The same applies to the definition of words.  I could easily look up ordinary words on the internet and cut and paste the dictionary definition.  However some ordinary words when associated with an incurable degenerative neurological disease become quite emotive to me.  I won’t go as far as saying I am redefining the English language, Messrs Roget, Collins and English, have nothing to worry about.

  • ‘Advanced’

I, personally,  have always thought of Advanced as a positive word, for example :

Advanced training course : it is a step up from the Basic course.

Advanced guitar lessons : a high level for people who already have some basics and are heading for advanced pieces and improving their playing ability.

However ‘Advanced’ when applied to anything PD I see as a negative.
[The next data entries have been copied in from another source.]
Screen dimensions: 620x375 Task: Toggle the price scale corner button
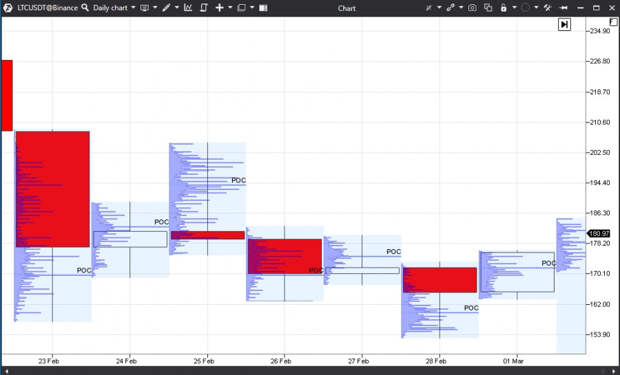[613, 23]
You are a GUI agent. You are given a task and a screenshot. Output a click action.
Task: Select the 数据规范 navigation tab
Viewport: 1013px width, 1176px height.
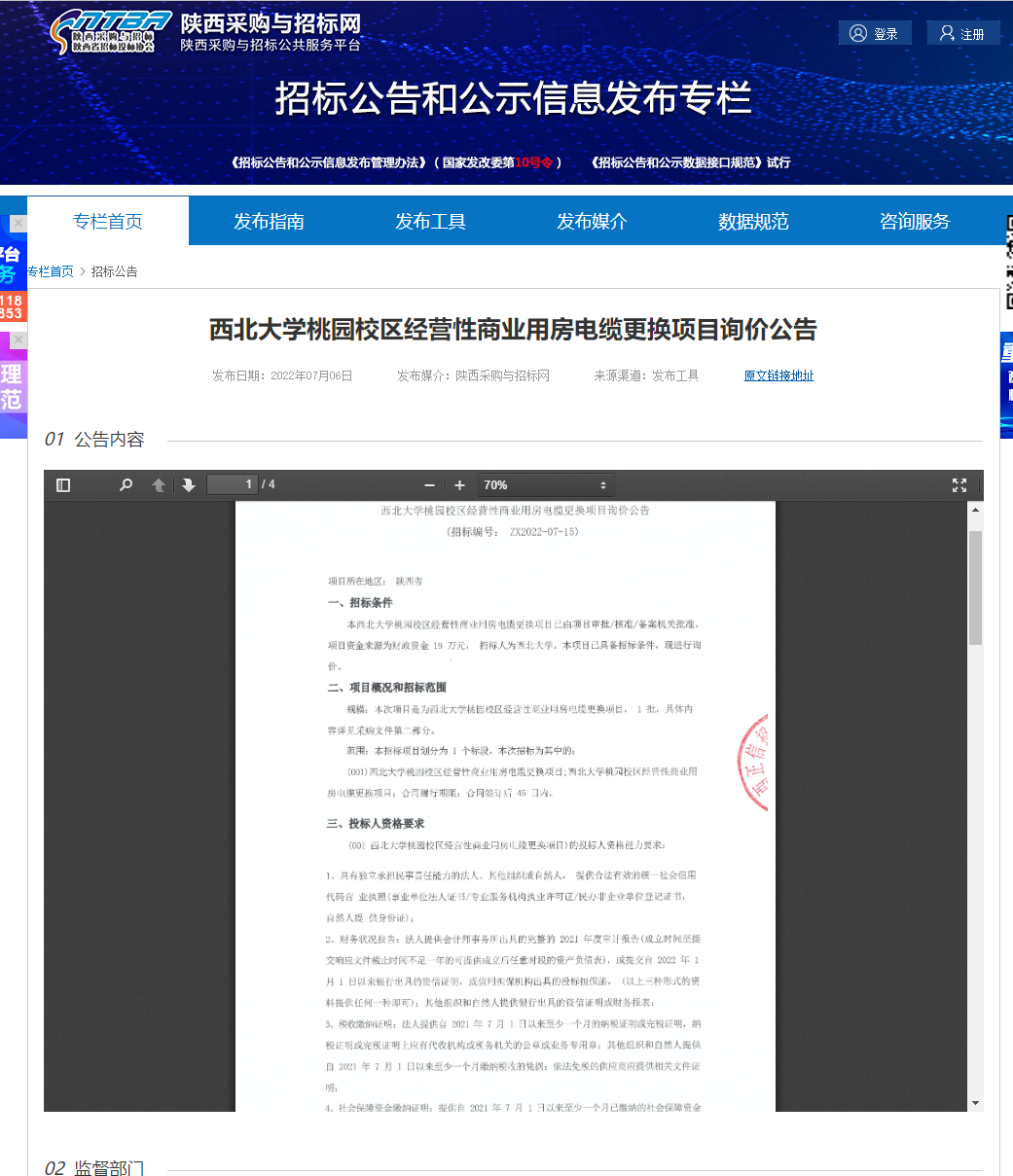(x=753, y=222)
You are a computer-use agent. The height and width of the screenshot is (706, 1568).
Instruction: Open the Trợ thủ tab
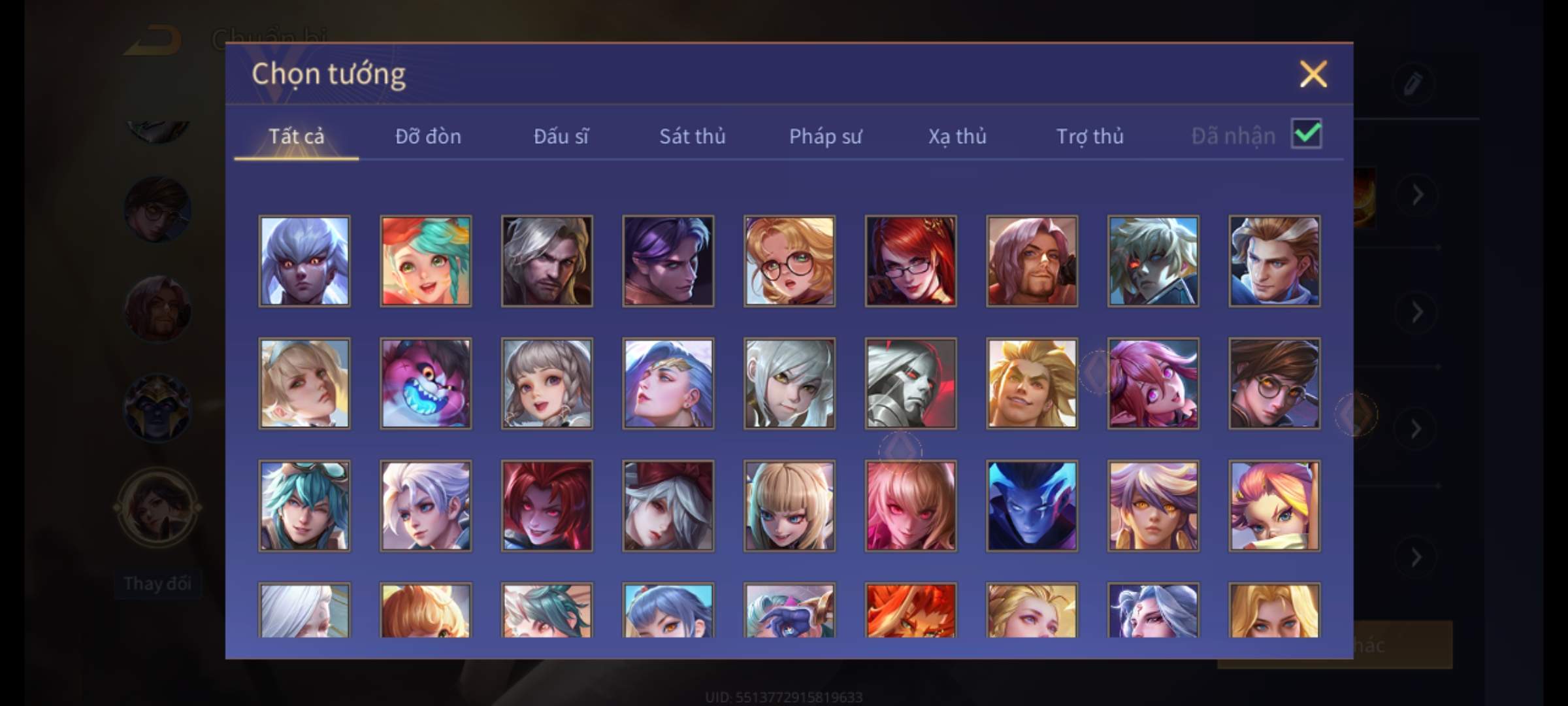tap(1090, 136)
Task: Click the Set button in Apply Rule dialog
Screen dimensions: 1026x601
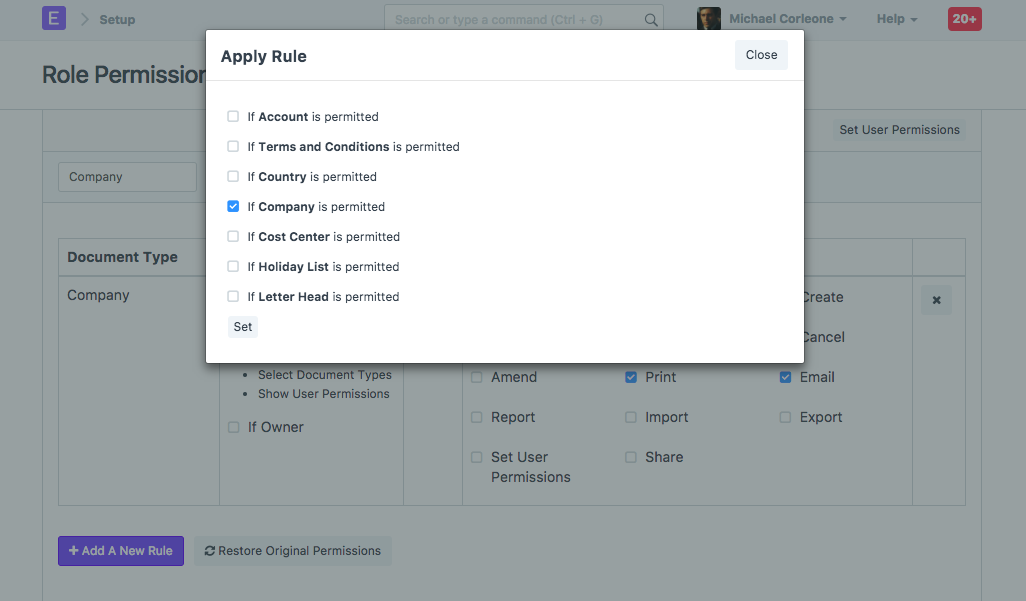Action: (x=242, y=326)
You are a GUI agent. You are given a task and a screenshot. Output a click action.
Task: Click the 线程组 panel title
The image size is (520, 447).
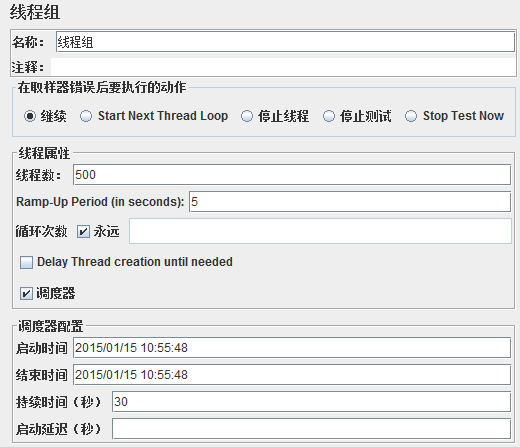point(35,12)
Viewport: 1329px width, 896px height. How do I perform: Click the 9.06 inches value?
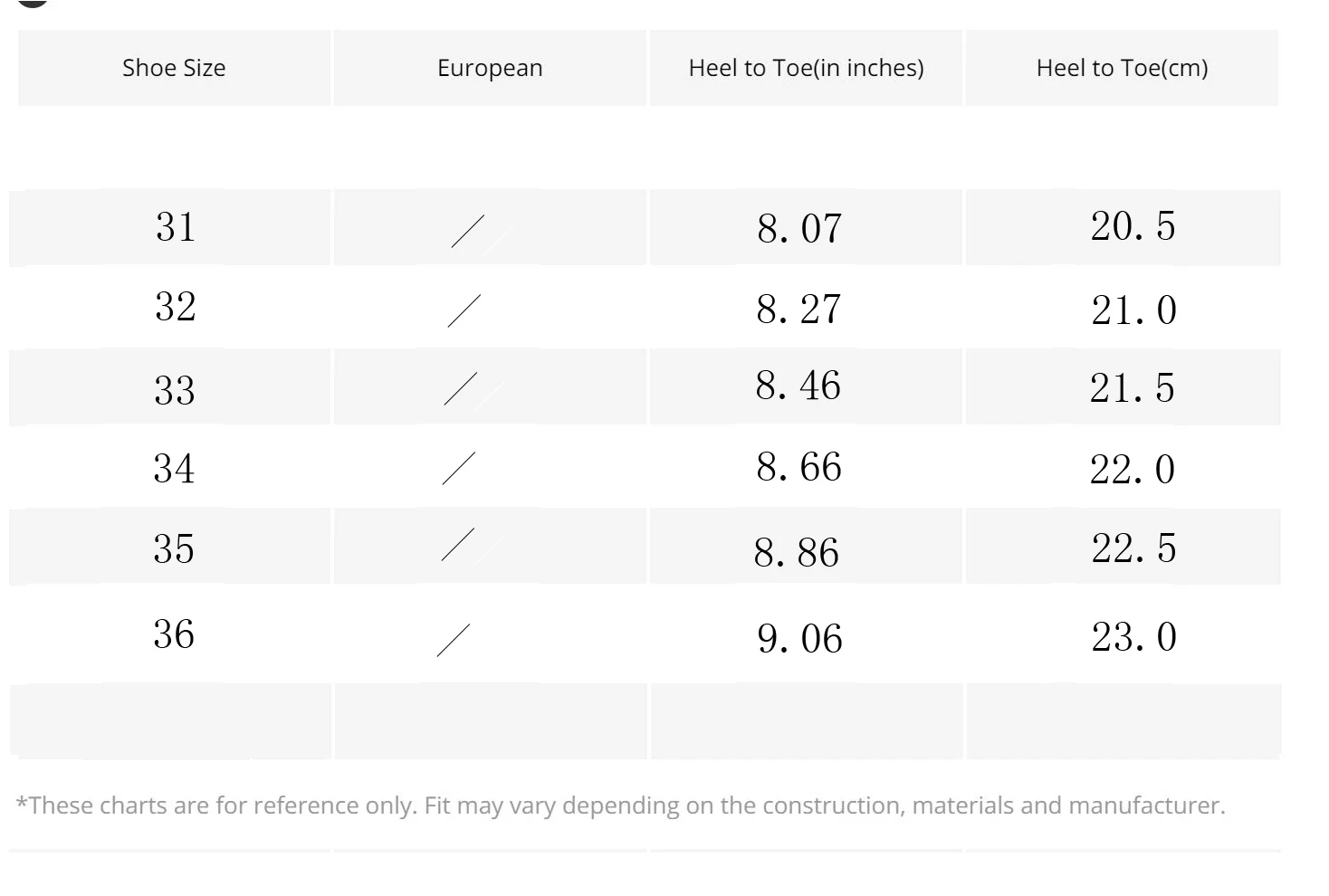point(799,639)
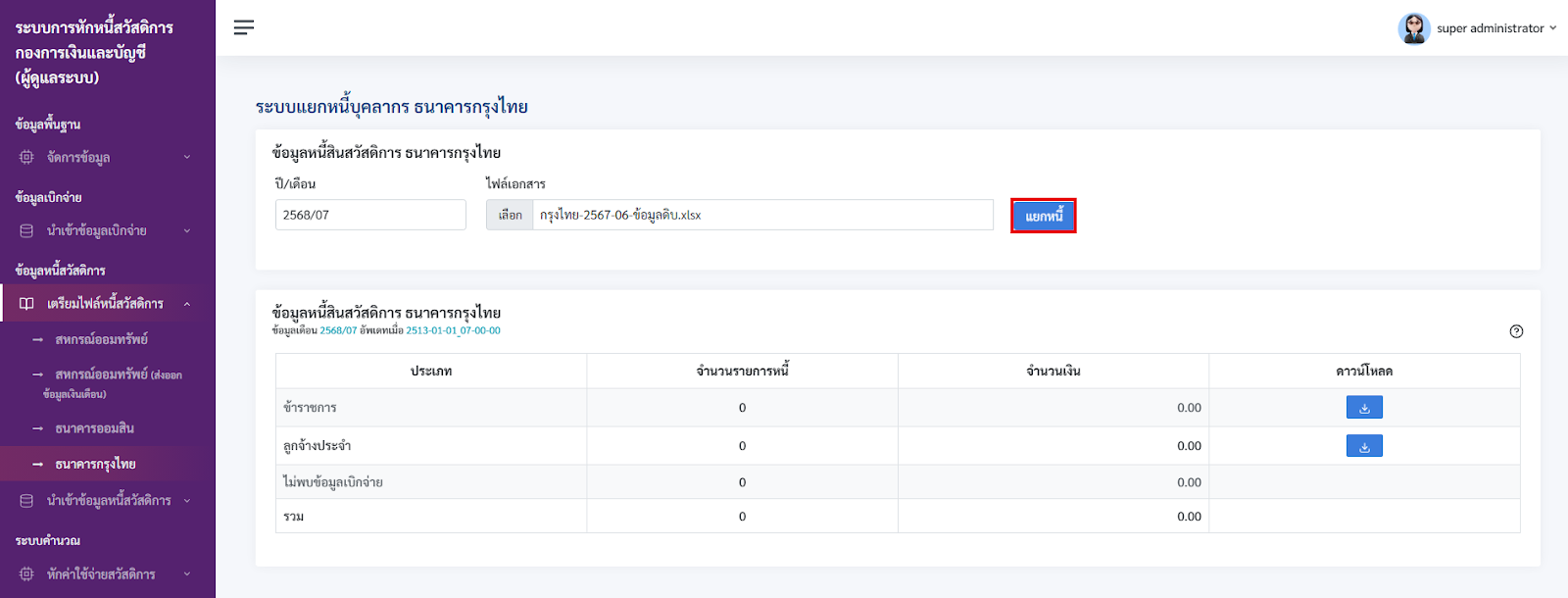The width and height of the screenshot is (1568, 598).
Task: Click the super administrator avatar
Action: (1413, 28)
I have been referred to the Advanced treatments at my hospital.  So, presumably this means my condition is advancing.  Apparently my PD is complex, because of the combination of meds and symptoms.  As you would expect from me by now I am doing everything I can to seek information and support to help me deal with this.

(NB please be assured that a lot of the time the meds are keeping the symptoms under control and I am tipish topish (I do take a lot of meds).   However for parts of everyday the meds switch off randomly and then the symptoms breakthrough.  So smashing meds are doing what they should, but not smashing they switch off).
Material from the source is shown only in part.